In S408, the incident management program 310 transmits a request for deleting the information of the failure handling user who has performed the recovery in the access authority management information 119 to the application execution base 110 (S405), and the access authority management information update processing ends (S409).

For example, the incident management program 310 transmits a deletion request including information of the ID of the failure handling user set in the user ID 3136 of the record specified in S406 to the application execution base 110. In this case, the incident management program 310 specifies the end point from the application execution base table 311 on the basis of the information of the application execution base ID 3133 of the record, and calls the specified end point to transmit the deletion request.

Thereafter, the resource access authority management program 113 of the application execution base 110 deletes a portion of the access authority management information 119 corresponding to the received deletion request.

(Incident Management Screen)

FIG. 13 is a diagram illustrating an example of the incident management screen 315. The incident management screen 315 includes display fields 316 of an incident ID, an application execution base ID, an ID of a failure occurrence resource, and a value of a log ID of the failure occurrence resource. The incident management screen 315 includes a setting field 317 that receives a setting of the state information (“new”, “in process”, “completed”) from the user. Further, the incident management screen 315 includes an input field 318 that receives an input of a person in charge and resource access authority setting information from the user.

As described above, the incident management server 300 of the present embodiment receives the failure information of the resource 115 from the application execution server 100 (the application execution base 110) in which the access to each resource 115 is managed on the basis of the access authority management information 119 via the application monitoring server 200, specifies the failure handling user who accesses the resource 115 in which the failure has occurred and the access authority of the failure handling user, and sets the information of the specified failure handling user and the information of the access authority in the access authority management information 119.

As a result, the information of the failure handling user in charge of recovery of the failure (incident) occurring in the resource 115 of the application execution base 110 and the access authority necessary for the recovery work can be reflected in the access authority management information 119 of the application execution base 110. As a result, the failure handling user can access the resource 115 of the application execution base 110 in which the failure has occurred and recover from the failure.

For example, even in a case where the failure handling user registered in the access authority management information 119 of the application execution base 110 is changed in the middle, the information of the appropriate failure handling user and the information of the access authority can be reflected in the access authority management information 119 when the failure is recovered.

As described above, according to the incident management server 300 of the present embodiment, it is possible to set an appropriate access authority necessary for recovery of the failure of the resource in which a failure has occurred. Then, it is possible to reduce the management cost of the access authority for coping with the failure of the resource.

Further, the incident management server 300 of the present embodiment determines whether the failure has been resolved, and deletes the information of the failure handling user set in the access authority management information 119 when determining that the failure has been resolved.

As a result, it is possible to prevent the resource 115 from being erroneously modified by the failure handling user although the failure has been resolved and the resource correction becomes unnecessary.

The incident management server 300 of the present embodiment specifies the information of the access authority on the basis of the failure information received from the application execution server 100 (the application monitoring server 200).

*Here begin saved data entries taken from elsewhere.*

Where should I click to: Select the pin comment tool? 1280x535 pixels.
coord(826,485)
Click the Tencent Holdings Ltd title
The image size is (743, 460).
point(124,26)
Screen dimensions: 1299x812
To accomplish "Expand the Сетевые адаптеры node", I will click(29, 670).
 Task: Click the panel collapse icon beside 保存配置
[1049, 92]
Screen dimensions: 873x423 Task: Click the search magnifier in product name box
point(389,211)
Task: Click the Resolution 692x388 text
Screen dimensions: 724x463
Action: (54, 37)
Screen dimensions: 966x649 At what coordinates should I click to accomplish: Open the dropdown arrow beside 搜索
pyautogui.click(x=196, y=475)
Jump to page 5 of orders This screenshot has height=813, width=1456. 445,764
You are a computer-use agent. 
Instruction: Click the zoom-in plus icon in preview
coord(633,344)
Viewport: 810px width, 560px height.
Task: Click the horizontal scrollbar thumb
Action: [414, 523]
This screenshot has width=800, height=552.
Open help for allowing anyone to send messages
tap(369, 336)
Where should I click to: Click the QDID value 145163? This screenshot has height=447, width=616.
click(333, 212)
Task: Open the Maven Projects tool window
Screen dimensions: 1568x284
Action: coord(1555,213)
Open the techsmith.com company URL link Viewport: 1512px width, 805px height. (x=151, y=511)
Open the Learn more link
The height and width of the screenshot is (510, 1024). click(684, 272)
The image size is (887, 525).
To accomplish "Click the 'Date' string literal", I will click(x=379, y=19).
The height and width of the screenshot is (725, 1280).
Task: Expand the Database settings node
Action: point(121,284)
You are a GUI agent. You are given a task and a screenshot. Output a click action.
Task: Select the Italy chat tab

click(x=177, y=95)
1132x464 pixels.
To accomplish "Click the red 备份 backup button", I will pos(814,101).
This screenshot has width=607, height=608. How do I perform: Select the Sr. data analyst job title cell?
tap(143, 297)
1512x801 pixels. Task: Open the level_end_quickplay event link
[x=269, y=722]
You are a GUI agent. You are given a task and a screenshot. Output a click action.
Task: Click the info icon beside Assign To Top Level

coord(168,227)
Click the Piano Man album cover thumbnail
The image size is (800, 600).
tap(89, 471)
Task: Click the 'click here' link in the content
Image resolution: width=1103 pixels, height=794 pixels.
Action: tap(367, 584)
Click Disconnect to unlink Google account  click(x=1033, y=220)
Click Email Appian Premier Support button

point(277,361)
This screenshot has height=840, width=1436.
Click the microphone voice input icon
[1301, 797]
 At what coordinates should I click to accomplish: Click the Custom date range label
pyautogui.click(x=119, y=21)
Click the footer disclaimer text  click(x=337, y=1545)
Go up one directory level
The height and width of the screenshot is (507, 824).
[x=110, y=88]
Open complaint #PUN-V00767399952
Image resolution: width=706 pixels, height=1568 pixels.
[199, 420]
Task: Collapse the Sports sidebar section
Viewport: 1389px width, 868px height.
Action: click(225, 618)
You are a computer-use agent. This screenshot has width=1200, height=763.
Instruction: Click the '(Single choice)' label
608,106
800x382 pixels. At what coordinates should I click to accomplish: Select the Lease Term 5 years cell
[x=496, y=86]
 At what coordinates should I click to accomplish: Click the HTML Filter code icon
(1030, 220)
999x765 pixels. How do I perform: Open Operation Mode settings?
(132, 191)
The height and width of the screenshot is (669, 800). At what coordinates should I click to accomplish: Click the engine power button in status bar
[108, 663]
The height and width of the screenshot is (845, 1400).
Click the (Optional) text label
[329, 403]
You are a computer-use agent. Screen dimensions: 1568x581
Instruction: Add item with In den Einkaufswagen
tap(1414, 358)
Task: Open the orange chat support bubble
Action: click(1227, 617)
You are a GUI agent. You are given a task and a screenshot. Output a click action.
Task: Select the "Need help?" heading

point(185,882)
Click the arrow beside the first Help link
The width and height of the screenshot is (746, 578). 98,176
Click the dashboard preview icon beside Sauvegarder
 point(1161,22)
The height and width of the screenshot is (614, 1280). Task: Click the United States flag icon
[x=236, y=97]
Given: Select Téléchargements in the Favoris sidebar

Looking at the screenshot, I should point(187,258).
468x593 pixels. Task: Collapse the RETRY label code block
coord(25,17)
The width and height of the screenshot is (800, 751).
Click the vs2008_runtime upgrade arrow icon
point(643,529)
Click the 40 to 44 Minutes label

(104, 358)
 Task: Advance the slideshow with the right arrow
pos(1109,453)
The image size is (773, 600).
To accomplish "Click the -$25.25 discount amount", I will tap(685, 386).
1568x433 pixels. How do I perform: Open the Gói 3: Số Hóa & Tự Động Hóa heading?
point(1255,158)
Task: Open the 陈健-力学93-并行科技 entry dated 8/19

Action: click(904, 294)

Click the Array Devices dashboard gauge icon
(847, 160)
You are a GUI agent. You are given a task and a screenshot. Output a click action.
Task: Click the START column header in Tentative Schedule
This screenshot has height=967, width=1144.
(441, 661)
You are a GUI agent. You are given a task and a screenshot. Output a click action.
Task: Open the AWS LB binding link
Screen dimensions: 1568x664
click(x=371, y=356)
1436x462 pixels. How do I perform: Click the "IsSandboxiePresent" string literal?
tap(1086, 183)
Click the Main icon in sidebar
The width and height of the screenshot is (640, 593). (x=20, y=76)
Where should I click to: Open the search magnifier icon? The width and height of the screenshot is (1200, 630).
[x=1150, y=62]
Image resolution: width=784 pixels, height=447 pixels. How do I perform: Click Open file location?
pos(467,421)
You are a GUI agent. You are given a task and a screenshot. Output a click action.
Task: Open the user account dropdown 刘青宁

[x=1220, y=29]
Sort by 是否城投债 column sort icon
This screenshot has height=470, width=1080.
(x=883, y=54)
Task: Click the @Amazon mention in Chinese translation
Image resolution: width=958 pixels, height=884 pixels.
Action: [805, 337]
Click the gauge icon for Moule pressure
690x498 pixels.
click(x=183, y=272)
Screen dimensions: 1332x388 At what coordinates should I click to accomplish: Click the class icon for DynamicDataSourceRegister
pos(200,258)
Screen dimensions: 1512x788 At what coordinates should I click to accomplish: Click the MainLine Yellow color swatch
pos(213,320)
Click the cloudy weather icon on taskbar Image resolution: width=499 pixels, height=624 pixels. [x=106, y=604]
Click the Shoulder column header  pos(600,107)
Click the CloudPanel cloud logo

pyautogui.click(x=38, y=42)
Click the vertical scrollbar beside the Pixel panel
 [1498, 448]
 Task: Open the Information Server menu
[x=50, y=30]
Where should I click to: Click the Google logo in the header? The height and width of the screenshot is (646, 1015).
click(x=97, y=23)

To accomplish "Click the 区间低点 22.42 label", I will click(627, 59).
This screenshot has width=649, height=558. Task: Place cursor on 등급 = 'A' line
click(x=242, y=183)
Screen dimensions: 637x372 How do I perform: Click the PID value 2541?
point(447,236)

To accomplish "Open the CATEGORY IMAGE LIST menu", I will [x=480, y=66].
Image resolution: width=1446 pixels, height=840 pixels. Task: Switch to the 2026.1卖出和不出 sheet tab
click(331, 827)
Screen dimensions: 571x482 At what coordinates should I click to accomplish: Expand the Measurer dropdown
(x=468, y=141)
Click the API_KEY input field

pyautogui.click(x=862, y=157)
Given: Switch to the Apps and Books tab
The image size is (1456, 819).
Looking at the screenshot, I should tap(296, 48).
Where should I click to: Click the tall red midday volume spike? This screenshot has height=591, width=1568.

As a result, it is possible to specify information of an appropriate access authority based on the specification and operation of the application execution server 100 (the application execution base 110).

The incident management server 300 of the present embodiment specifies a failure corresponding to the occurred failure on the basis of failure information received in the past from the application execution server 100 (the application monitoring server 200), and specifies information of the access authority on the basis of information of the specified failure.

As a result, the information of the appropriate access authority can be specified on the basis of the past failure history of the application execution server 100 (the application execution base 110).

The incident management server 300 of the present embodiment specifies the relationship (the feature of the resource configuration) between the failure occurrence resource and the related resource, specifies the resource corresponding to the failure occurrence resource in the resource group having the same type of relationship as the specified relationship, and specifies the information of the access authority based on the specified resource and the failure information received in the past.

As a result, even in a case where the failure has not occurred in the failure occurrence resource in the past, it is possible to specify an appropriate access authority on the basis of another resource having a resource configuration similar to that of the failure occurrence resource.

The incident management server 300 of the present embodiment displays a screen for accepting an input of information of the user who accesses the failure occurrence resource from the resource manager, thereby specifying the failure handling user.

As a result, an appropriate failure handling user can be set on the basis of the determination of the resource manager.

The present invention is not limited to the above embodiments, and can be implemented using arbitrary components without departing from the gist of the present invention. The above-described embodiment and modifications are described as merely exemplary. The present invention is not limited to the contents as long as the features of the present invention are not damaged. Various embodiments and modifications have been described, but the present invention is not limited to these contents. Other aspects which are conceivable within a scope of technical ideas of the present invention may be made within the scope of the present invention.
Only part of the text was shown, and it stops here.